*Task set*.
a. In the gold price article, how far did gold climb during the late-1970s rally?
b. Reproduce word for word the stretch of the gold price article from "The shift comes" through "the short run.".

*Page excerpt*.

..........

The price of gold hit a 17-year high above $460 an ounce Friday as fund managers and investors around the world -- worried about a possible pickup in inflation, a faltering dollar or geopolitical uncertainty -- placed their bets on the precious metal.

"Gold prices have been resurgent, following oil, inflation data, and fretting over global economic imbalances," Citigroup analyst John Hill said in a note Thursday, adding that gold could easily break $500 by the end of the year.

Hill's forecast is supported by independent gold analyst James Turk, several fund managers and some economists, as inflation concerns, uncertainty about the dollar and strong demand for the metal in China and India all spur gains.

Inflation won't hurt us

Gold prices have jumped to $465 from $425 an ounce in just two months as inflation jitters have lured buyers, according to David Meger, senior metals analyst with Alaron Trading. Hard assets like gold are considered a safe haven against inflation, which can erode the value of other assets.

The last time a gold rally was tied to serious U.S. economic trouble was in the late 1970s when out-of-control inflation, unrest in the Middle East and an oil crisis pushed the precious metal from $150 to $810 an ounce.

But inflation crippling enough to push gold prices to such heights is not necessarily being reflected in the most recent economic numbers, said Meger.

And gold investors have shrugged off things that would usually dim the metal's luster, such as the recent decline in oil prices, which are still up sharply over the past year, however, and the dollar's surprise rally this year.

Meger notes two other reasons for gold's recent rally: physical demand and speculative buying.

"Reports from the World Gold Council and the consultancy GFMS have cited strong demand," said Meger. The council, an industry group, said last week that demand for gold jewelry in the 12 months ending in June hit $38 billion -- the highest ever recorded for a 12-month period, he noted.

Both Meger and Hill also cited strong demand in India and China

"The Asian community has historically had an affinity for precious metals, and in the current environment that demand has risen in the last year," said Meger.

Technical strength leading to speculative fund buying has also fueled the rally further and faster, Meger said.

"Fund traders traditionally watch technical indicators, and this strong technical environment along with the backdrop of physical demand is enough to draw large fund trading into gold," he said.

Dollar in distress

While inflation is cited by many for the gold rally, some analysts are willing to go further.

"Gold isn't a hedge against inflation. It's a flight from the dollar, which is much more profound problem," said James Dines, a market analyst and editor of The Dines Letter, a 35-year old metals newsletter.

"Alan Greenspan's rate hikes aren't just to hold down an economic boom. He's trying to bring investors back to the dollar," said Dines.

For example, Citigroup said Middle Eastern oil producers are not putting their petrodollars back into dollar-dominated assets, instead investing in gold.

The shift comes as many investors around the world, including some foreign governments, move away from dollar investments due to worries about the long-term outlook for the U.S. economy.

While the dollar has rallied this year, surprising many investors, it's still lost about 30 percent of its value against other major currencies over the last four years, according to Turk, who also founded the online gold brokerage GoldMoney. "We're still in a long-term, downward trend" in the dollar, said Turk.

That dollar weakness could be inflationary in the short run.

But if it persists, and the U.S. economy weakens, a handful of economists worry that it could actually spark a broader trend of weak growth and falling prices -- in other words, deflation.

"We are seeing the early warnings of the dawn of international deflation," said Dines. "Gold prices are rising because it's a refuge."

..........

*Data supplied*.

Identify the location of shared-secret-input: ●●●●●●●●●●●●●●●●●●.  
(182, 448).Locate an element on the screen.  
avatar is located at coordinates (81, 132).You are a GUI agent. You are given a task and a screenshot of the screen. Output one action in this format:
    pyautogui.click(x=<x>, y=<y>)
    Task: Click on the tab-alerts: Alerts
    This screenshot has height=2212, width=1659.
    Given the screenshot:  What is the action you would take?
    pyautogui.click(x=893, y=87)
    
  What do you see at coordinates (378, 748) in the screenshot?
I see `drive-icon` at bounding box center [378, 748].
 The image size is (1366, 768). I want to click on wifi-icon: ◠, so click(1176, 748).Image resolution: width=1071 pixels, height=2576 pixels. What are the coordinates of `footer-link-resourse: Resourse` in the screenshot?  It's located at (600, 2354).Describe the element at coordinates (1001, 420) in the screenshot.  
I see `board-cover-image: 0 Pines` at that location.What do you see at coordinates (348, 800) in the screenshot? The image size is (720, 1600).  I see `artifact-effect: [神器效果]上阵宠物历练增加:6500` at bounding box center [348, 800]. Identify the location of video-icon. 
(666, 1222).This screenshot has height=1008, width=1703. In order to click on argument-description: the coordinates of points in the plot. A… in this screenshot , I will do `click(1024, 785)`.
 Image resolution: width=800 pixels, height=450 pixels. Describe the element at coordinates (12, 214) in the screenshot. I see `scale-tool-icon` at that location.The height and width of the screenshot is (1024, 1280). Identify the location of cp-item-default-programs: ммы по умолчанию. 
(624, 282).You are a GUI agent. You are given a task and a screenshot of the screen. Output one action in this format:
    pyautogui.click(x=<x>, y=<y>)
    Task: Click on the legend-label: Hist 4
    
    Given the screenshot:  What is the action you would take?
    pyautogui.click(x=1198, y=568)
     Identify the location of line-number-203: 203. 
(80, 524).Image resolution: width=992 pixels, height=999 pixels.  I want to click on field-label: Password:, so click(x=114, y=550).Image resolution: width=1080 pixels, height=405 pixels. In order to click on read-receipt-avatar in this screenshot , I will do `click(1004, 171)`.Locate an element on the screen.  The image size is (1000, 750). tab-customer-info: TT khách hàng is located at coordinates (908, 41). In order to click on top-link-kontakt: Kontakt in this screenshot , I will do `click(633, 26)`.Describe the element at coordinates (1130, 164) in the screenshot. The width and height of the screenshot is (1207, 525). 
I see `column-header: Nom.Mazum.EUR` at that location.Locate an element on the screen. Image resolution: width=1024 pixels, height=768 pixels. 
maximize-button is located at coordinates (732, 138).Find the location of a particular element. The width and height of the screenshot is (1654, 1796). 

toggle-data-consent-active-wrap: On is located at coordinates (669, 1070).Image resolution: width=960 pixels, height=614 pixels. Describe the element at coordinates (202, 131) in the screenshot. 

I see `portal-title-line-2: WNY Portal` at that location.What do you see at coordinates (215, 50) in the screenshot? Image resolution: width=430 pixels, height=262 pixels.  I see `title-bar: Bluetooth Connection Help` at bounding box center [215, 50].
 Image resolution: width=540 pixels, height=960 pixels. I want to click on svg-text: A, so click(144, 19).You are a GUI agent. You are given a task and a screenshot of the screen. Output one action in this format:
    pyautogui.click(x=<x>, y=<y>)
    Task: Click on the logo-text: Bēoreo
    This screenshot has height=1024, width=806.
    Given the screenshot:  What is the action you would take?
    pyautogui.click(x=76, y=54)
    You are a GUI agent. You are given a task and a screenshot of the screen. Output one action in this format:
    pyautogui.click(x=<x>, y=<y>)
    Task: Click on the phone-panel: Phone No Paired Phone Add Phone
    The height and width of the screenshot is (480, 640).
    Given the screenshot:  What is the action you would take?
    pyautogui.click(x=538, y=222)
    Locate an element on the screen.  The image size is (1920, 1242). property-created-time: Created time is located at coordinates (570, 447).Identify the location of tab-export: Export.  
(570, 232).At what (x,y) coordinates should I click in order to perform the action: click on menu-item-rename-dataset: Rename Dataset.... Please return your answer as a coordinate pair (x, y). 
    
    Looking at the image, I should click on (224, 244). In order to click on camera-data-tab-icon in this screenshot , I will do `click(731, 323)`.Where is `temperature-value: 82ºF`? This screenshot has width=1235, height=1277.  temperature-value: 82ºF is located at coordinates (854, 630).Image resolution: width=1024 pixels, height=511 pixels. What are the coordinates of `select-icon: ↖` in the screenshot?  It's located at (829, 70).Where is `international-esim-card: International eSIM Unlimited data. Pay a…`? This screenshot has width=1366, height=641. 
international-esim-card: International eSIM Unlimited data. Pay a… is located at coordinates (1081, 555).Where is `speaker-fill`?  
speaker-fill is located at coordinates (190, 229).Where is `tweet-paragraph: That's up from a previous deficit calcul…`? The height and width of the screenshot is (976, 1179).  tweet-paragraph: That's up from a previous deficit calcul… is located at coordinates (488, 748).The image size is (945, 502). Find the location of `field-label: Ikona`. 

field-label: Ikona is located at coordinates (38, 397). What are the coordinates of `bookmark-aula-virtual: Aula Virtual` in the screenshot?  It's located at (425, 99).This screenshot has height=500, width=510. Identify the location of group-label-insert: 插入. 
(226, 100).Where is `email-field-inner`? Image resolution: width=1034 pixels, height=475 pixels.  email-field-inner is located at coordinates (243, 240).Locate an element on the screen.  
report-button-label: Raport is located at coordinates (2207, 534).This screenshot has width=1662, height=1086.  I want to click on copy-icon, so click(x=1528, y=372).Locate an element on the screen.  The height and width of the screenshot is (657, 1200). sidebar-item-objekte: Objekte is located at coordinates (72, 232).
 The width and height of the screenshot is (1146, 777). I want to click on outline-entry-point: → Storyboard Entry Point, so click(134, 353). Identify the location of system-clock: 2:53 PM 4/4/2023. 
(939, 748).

..........

*Answers to the problems*.
a. From $150 to $810 an ounce.

b.
The shift comes as many investors around the world, including some foreign governments, move away from dollar investments due to worries about the long-term outlook for the U.S. economy.

While the dollar has rallied this year, surprising many investors, it's still lost about 30 percent of its value against other major currencies over the last four years, according to Turk, who also founded the online gold brokerage GoldMoney. "We're still in a long-term, downward trend" in the dollar, said Turk.

That dollar weakness could be inflationary in the short run.